Three pieces mounted on thick paper:
Letterhead ‘28 Princes Gate Kensington’, address was Earl Grosvenor MP’s home at the time.
Letter measures 17.5 X 11 cm. sheet measures 37 X 24 cm
Hugh Lupus Grosvenor, 1st Duke of Westminster, KG PC JP (13 October 1825 – 22 December 1899), styled Viscount Belgrave between 1831 and 1845 and Earl Grosvenor between 1845 and 1869 and known as The Marquess of Westminster between 1869 and 1874, was an English landowner, politician and racehorse owner. He inherited the estate of Eaton Hall in Cheshire and land in Mayfair and Belgravia, London, and spent much of his fortune in developing these properties. Although he was a member of parliament from the age of 22, and then a member of the House of Lords, his main interests were not in politics, but rather in his estates, in horse racing, and in country pursuits. He developed the stud at Eaton Hall and achieved success in racing his horses, winning the Derby on four occasions. Grosvenor also took an interest in a range of charities. At his death he was considered to be the richest man in Britain.

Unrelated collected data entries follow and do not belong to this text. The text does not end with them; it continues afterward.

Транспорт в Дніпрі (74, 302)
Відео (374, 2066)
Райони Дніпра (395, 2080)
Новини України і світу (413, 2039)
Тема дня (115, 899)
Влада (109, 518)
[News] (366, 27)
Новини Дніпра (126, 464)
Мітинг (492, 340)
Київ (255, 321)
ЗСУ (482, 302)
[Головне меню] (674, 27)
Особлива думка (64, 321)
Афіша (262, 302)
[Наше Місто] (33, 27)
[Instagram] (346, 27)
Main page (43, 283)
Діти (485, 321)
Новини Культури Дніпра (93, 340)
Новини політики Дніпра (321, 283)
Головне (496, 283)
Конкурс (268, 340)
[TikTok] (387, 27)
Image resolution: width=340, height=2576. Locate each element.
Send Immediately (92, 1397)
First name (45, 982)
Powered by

Robert Dudley Baxter (1827 – 1875) was an English economist and statistician, educated privately and at Trinity College, Cambridge University. He studied law and entered his fathers firm of Baxter & Co., solicitors, with which he was connected until his death. Though studiously attentive to business, he was enabled, as a member of the Statistical and other learned societies, to accomplish much useful economic work.